Tasks to carry out:
**A.** From the excerpt on Microsoft's AI features, set down the passage word for word. Begin at the words "When it comes" and stop after "in 40 languages.".
**B.** In the excerpt on Microsoft's AI features, in how many languages will Microsoft offer live captions and translations?

Extract provided:
*** Begin section ***
It’s a “creepy cool” feature: great advantages unlocked as you get perfect photographic memory, but this also raises huge privacy concerns as Microsoft is taking screenshots every 5 seconds and using them to train their models. Elon Musk even said it should be turned off as it felt like a “Black Mirror” episode.
When it comes to creative tools, the barrier to express your ideas without any technical knowledge is becoming the norm. For example, with the new Paint, PC users will now generate endless images for free and Microsoft is also partnering with Adobe, Da Vinci Resolve, Capcut, and others for improved app performance directly on Surface devices. Microsoft will also offer live captions and translations in 40 languages.
AI assistants and live multimodal understanding
On-device AI and cloud AI both have their own benefits and challenges, and how they work is shaping the (near) future of user experiences, driven by assistants. Super quick responses means faster and more personalized voice copilots that can perceive and understand your screens and multimodal data on the go, because everything is processed right on device.
*** End section ***
Exercise data:
*** Begin section ***
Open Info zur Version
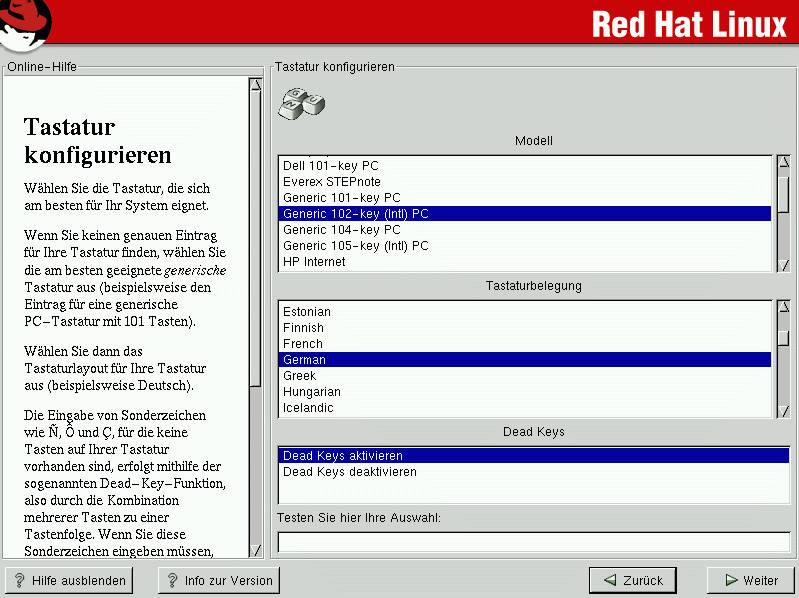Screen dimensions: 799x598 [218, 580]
*** End section ***
*** Begin section ***
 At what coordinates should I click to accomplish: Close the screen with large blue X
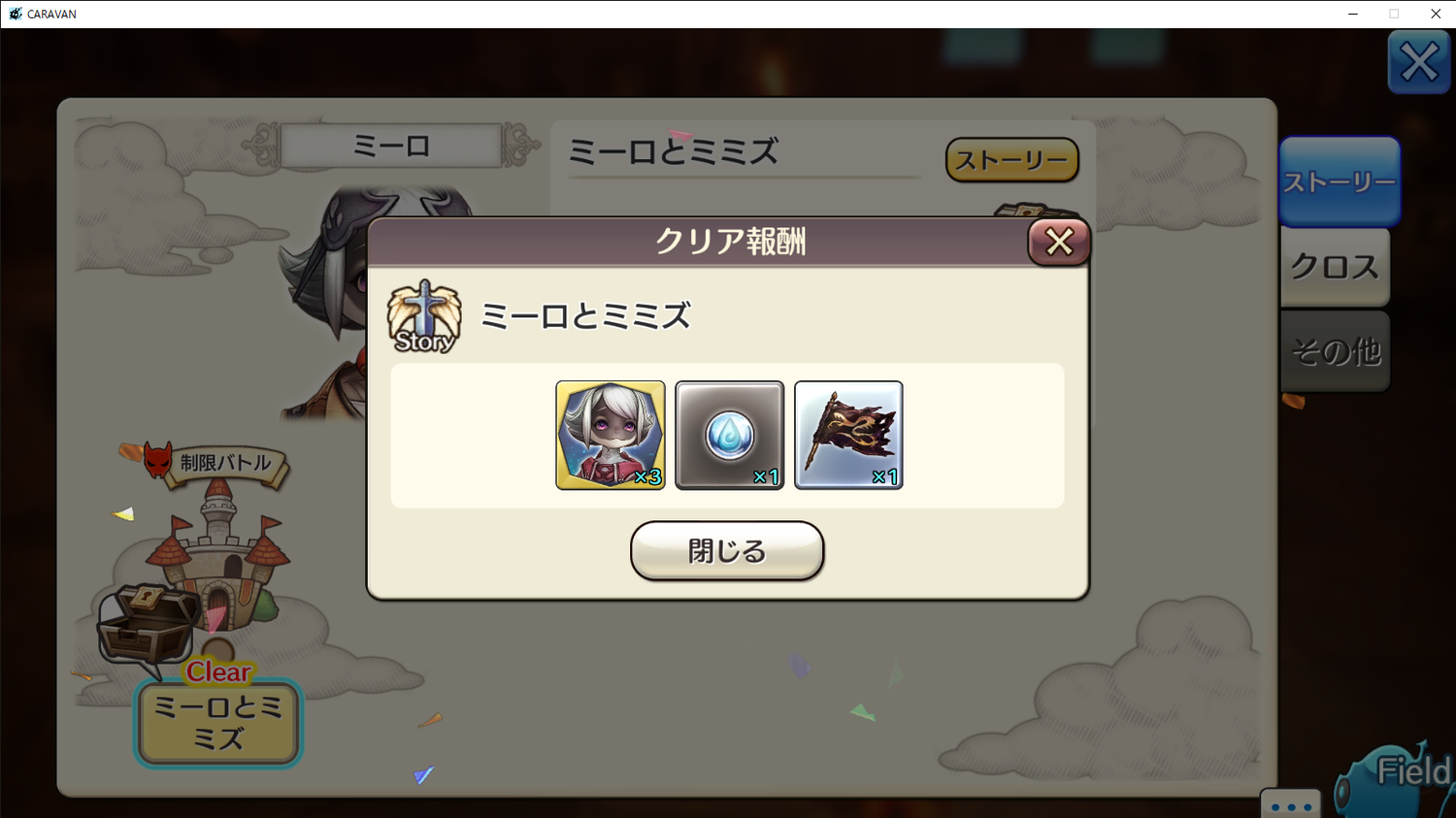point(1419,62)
*** End section ***
*** Begin section ***
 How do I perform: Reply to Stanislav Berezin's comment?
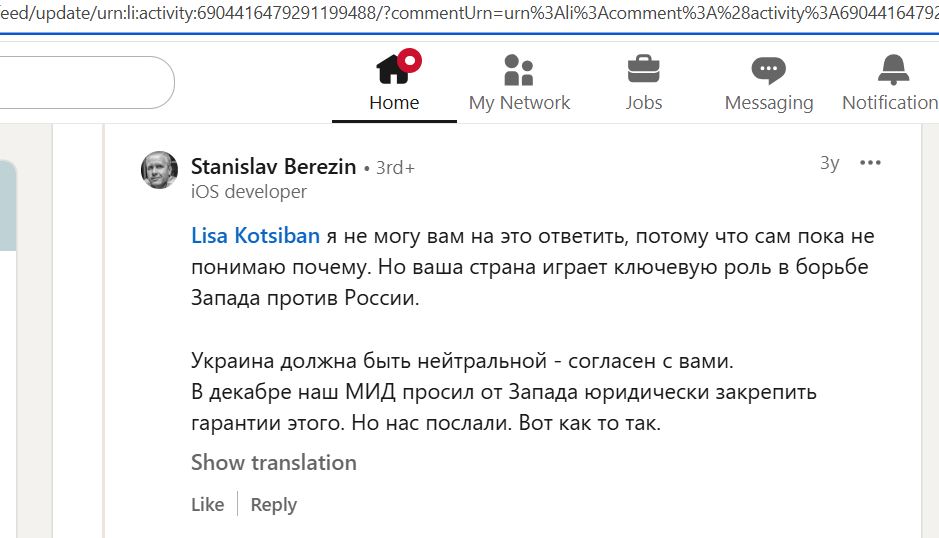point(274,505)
*** End section ***
Written answers:
**A.**
When it comes to creative tools, the barrier to express your ideas without any technical knowledge is becoming the norm. For example, with the new Paint, PC users will now generate endless images for free and Microsoft is also partnering with Adobe, Da Vinci Resolve, Capcut, and others for improved app performance directly on Surface devices. Microsoft will also offer live captions and translations in 40 languages.

**B.** 40 languages.